Our ancestors had no choice but to sow the seeds of their new lives within the walls of the camp, to let these lives take root there. Today, I also write from exile and reflect on my own process of decolonizing my subjectivity. In my journey of seeking liberation beyond the confinement of the camp, I have forcibly moved through many spaces and voluntarily escaped many others. But Palestinian time has always been a restless, haunting shadow that I am never able to shake. The camp’s kinship follows me to any future I try to walk towards and any alleyway I stumble across. In my search, I've only felt free in the process of crossing borders, in the air, floating, suspended between going and reaching, coming and becoming. But when I arrive, when I reach my destination, I am still held captive by the same memories, the same maze, squeezed by alleyways of my history, neither going nor becoming but perpetually waiting for my return, frozen in Palestinian time.

> [EXERCISE TASKS]
A: In the passage on exile, under what circumstances does the writer say they have felt free?
B: Using the passage on exile, explain why the writer's feeling of freedom does not last once a destination is reached.
The stored items that follow have no connection to the passage on exile.

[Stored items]
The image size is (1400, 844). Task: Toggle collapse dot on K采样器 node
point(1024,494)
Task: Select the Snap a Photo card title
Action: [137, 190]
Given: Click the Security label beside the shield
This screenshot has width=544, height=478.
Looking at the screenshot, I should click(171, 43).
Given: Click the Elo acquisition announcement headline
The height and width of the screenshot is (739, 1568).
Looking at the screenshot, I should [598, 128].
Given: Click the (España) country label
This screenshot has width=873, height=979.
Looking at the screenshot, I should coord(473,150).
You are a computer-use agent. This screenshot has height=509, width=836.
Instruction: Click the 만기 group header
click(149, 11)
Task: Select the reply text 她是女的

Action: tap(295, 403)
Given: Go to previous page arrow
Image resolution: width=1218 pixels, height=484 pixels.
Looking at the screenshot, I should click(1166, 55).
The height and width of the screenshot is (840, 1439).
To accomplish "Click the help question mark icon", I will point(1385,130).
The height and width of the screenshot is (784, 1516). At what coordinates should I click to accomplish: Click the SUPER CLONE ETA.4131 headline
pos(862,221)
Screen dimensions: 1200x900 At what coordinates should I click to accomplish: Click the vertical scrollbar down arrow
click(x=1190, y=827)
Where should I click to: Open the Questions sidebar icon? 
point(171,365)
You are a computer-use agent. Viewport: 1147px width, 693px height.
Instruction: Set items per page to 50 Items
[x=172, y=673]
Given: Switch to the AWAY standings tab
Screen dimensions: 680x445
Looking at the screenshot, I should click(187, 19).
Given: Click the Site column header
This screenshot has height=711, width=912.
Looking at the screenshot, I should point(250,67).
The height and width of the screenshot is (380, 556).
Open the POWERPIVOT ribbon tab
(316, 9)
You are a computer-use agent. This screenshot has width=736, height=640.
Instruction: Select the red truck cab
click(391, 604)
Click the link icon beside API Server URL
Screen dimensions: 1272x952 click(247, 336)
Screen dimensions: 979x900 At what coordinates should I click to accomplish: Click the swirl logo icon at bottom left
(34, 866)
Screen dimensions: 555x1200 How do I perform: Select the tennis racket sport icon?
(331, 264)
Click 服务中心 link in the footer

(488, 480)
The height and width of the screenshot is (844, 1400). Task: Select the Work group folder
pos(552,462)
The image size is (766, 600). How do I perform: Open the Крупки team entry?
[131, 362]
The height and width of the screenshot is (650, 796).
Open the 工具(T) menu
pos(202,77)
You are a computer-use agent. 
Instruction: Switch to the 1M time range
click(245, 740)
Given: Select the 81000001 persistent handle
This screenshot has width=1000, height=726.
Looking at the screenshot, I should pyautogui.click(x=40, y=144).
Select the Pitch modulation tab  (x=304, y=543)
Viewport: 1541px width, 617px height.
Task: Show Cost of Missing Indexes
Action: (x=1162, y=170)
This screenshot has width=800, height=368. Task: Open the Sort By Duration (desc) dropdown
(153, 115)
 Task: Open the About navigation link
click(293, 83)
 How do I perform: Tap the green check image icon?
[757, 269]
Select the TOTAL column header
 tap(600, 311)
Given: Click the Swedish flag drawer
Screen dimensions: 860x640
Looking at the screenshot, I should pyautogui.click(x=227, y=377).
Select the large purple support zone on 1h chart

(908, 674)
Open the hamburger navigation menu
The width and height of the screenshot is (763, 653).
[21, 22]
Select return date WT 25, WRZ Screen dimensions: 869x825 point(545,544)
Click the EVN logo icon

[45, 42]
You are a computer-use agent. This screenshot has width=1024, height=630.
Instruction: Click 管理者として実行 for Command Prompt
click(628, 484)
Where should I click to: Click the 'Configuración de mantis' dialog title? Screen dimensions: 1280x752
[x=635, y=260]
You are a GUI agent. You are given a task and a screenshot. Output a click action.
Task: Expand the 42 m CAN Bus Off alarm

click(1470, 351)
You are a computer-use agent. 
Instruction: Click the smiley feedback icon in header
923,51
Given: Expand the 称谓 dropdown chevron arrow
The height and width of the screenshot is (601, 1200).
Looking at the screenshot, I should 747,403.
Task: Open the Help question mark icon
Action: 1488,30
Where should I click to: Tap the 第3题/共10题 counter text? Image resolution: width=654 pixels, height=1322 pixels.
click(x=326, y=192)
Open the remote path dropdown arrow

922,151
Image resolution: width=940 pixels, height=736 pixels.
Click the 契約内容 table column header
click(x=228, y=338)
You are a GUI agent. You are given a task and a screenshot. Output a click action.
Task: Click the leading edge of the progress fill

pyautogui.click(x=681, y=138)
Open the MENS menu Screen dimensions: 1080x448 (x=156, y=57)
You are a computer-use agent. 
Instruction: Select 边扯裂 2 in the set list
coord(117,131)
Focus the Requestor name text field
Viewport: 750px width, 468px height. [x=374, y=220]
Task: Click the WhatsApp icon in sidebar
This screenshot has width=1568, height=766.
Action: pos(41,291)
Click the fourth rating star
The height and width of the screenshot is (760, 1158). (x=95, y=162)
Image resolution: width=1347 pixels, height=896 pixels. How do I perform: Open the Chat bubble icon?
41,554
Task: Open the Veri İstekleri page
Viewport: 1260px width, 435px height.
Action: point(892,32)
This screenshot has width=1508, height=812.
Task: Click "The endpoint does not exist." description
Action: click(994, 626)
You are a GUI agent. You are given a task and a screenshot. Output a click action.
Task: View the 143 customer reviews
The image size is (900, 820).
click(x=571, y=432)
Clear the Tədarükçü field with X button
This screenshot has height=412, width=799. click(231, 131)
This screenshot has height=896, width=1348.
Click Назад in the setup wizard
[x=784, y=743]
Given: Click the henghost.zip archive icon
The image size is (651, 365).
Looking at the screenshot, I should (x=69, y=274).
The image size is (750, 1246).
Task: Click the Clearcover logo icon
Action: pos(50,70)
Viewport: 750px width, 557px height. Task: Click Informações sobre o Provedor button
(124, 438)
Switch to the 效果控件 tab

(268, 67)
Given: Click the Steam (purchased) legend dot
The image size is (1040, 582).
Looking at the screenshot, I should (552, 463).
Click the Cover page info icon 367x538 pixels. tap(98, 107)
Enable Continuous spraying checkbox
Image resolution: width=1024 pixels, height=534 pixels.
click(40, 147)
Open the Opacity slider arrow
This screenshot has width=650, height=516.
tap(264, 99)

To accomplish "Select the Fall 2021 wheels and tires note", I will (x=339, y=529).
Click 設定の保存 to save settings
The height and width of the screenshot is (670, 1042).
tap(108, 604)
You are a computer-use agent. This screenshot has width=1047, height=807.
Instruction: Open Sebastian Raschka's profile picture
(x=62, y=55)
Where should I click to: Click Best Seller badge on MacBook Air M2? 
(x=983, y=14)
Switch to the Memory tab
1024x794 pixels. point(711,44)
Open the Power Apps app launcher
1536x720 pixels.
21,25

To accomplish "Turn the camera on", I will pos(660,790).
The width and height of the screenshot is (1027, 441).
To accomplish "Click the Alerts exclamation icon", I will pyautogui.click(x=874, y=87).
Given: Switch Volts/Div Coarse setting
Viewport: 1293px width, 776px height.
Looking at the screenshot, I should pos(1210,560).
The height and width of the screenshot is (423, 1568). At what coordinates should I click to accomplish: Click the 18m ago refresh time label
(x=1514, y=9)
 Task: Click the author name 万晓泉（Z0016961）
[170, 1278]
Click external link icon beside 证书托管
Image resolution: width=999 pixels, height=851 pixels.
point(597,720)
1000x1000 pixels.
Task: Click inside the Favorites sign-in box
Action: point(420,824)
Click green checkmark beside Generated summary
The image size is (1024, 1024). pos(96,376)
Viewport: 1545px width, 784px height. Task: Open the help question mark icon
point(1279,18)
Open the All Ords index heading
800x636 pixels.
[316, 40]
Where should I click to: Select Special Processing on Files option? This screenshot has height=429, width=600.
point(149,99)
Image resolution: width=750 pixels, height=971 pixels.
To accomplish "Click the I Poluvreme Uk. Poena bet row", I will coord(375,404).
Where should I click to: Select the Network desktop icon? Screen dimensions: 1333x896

> [SOLUTIONS BY TASK]
A: Only while crossing borders, in the air, floating and suspended between going and reaching, coming and becoming.

B: On arrival, the writer is still held captive by the same memories and the same maze, squeezed by the alleyways of their history. Instead of going or becoming, the writer is left perpetually waiting for return, frozen in Palestinian time.